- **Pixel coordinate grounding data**
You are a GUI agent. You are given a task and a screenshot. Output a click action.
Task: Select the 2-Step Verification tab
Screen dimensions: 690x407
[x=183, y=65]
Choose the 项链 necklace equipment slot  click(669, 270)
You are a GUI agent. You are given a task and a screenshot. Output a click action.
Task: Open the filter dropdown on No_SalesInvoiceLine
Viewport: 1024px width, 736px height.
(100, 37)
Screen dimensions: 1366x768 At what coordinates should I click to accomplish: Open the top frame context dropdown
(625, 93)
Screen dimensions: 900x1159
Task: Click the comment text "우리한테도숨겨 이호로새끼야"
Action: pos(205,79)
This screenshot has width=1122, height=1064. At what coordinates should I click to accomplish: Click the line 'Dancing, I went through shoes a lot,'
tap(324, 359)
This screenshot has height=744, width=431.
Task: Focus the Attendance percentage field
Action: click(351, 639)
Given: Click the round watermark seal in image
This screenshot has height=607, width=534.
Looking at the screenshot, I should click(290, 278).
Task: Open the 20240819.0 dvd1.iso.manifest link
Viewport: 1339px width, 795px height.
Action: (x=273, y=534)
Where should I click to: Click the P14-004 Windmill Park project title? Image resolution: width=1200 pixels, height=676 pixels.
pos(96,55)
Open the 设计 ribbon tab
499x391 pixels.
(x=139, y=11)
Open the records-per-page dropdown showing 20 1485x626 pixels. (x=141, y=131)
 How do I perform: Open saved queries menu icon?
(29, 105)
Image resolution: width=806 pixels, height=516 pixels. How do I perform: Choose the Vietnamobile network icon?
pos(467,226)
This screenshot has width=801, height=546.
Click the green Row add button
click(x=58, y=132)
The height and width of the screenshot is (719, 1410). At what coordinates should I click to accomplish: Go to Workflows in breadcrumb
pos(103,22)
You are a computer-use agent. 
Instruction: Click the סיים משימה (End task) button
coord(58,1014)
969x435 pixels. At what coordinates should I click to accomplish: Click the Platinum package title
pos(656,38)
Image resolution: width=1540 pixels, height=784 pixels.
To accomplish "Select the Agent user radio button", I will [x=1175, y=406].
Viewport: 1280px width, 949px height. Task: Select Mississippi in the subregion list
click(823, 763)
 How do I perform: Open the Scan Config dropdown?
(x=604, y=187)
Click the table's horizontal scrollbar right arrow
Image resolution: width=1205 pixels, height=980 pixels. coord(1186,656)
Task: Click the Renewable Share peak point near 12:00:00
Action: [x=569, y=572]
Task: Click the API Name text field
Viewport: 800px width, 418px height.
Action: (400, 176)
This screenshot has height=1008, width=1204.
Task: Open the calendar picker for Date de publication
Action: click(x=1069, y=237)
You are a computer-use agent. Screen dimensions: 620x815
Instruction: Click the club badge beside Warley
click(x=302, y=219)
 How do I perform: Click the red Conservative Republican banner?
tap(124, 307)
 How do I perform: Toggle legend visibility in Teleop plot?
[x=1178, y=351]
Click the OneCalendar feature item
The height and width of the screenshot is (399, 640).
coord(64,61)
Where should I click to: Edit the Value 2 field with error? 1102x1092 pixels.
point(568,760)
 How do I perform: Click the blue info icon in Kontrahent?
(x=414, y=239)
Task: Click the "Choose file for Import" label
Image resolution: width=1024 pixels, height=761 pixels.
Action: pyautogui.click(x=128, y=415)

- **INSTRUCTIONS TO FOLLOW**
Write out exactly the lines that fall from the line with "Choose the 项链" to the line with "This screenshot has width=801, height=546." in the records above, keeping both ends.

- **THE ANSWER**
Choose the 项链 necklace equipment slot  click(669, 270)
You are a GUI agent. You are given a task and a screenshot. Output a click action.
Task: Open the filter dropdown on No_SalesInvoiceLine
Viewport: 1024px width, 736px height.
(100, 37)
Screen dimensions: 1366x768 At what coordinates should I click to accomplish: Open the top frame context dropdown
(625, 93)
Screen dimensions: 900x1159
Task: Click the comment text "우리한테도숨겨 이호로새끼야"
Action: pos(205,79)
This screenshot has width=1122, height=1064. At what coordinates should I click to accomplish: Click the line 'Dancing, I went through shoes a lot,'
tap(324, 359)
This screenshot has height=744, width=431.
Task: Focus the Attendance percentage field
Action: click(351, 639)
Given: Click the round watermark seal in image
This screenshot has height=607, width=534.
Looking at the screenshot, I should click(290, 278).
Task: Open the 20240819.0 dvd1.iso.manifest link
Viewport: 1339px width, 795px height.
Action: (x=273, y=534)
Where should I click to: Click the P14-004 Windmill Park project title? Image resolution: width=1200 pixels, height=676 pixels.
pos(96,55)
Open the 设计 ribbon tab
499x391 pixels.
(x=139, y=11)
Open the records-per-page dropdown showing 20 1485x626 pixels. (x=141, y=131)
 How do I perform: Open saved queries menu icon?
(29, 105)
Image resolution: width=806 pixels, height=516 pixels. How do I perform: Choose the Vietnamobile network icon?
pos(467,226)
This screenshot has width=801, height=546.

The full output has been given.